Lavoro in crescita, ma stipendi bassi e vita cara

Il governo dice che l’occupazione è cresciuta, ed è vero. Ma non basta avere un lavoro per uscire dalla povertà, soprattutto se il lavoro è precario, a tempo parziale o pagato poco. L’ISTAT lo ha scritto chiaramente: i prezzi sono aumentati, quindi anche chi guadagna come prima, oggi riesce a comprare meno. Risultato? Anche con uno stipendio, tante famiglie finiscono sotto la soglia della povertà.

In altre parole: l’inflazione ha mangiato i miglioramenti che ci sono stati nel mondo del lavoro.

La povertà “relativa” e il rischio di esclusione

Ci sono poi altri due tipi di povertà che l’ISTAT tiene d’occhio:

  1. Povertà relativa: quando si spende molto meno della media degli italiani. Anche questa è aumentata nel 2023: quasi 8 milioni e mezzo di persone vivono così.
  2. Rischio di povertà o esclusione sociale: cioè famiglie che hanno redditi troppo bassi, non riescono a pagare le bollette o a lavorare abbastanza. Nel 2024 queste persone erano 13 milioni e mezzo, cioè una persona su quattroin Italia.

Ma quindi: la povertà diminuisce?

No. I dati non danno ragione alla presidente Meloni. Dicono che la povertà non è diminuita. Alcuni indicatori sono peggiorati, altri sono rimasti fermi. Ma nessuno è migliorato davvero.

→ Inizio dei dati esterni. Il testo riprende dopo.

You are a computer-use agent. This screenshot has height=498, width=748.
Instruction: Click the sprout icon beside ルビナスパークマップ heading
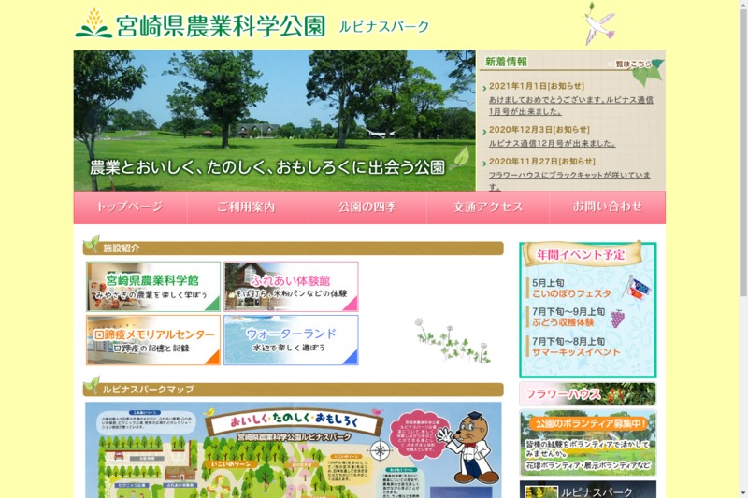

Dire che la povertà è “stabile” non vuol dire che vada tutto bene. Se una famiglia fa fatica a fare la spesa, a pagare l’affitto, a curarsi o a comprare un paio di scarpe per il figlio, cosa se ne fa delle parole sui dati “stabili”?

Il vero problema: l’Italia si sta abituando alla povertà

Il rischio più grande è che ci si abitui a questa situazione. Che si dica: “Tanto è così, non peggiora, va bene così”. Ma non va bene affatto. L’Italia è un Paese dove il lavoro non sempre basta per vivere, dove aumentano le famiglie che non arrivano a fine mese, e dove chi è povero spesso resta povero per anni.

Non basta vantarsi dei numeri, bisogna fare politiche serie per aiutare chi è in difficoltà: più case popolari, sanità gratuita per chi non ha soldi, scuola pubblica forte, lavoro dignitoso, aiuti mirati alle famiglie numerose.

Conclusione: la povertà non è un numero, è una persona

Parlare di povertà non significa solo fare statistiche. Significa mettersi nei panni di chi non ce la fa: il pensionato che vive solo, la mamma che lavora part-time per occuparsi dei figli, il giovane che non trova un contratto vero, il padre che non può più permettersi di curarsi i denti.

Chi governa ha il dovere di guardare queste persone in faccia, e non solo nei numeri. Perché la povertà non è una questione da talk show, ma una ferita viva nel cuore del Paese. Una ferita che grida non per pietà, ma per giustizia.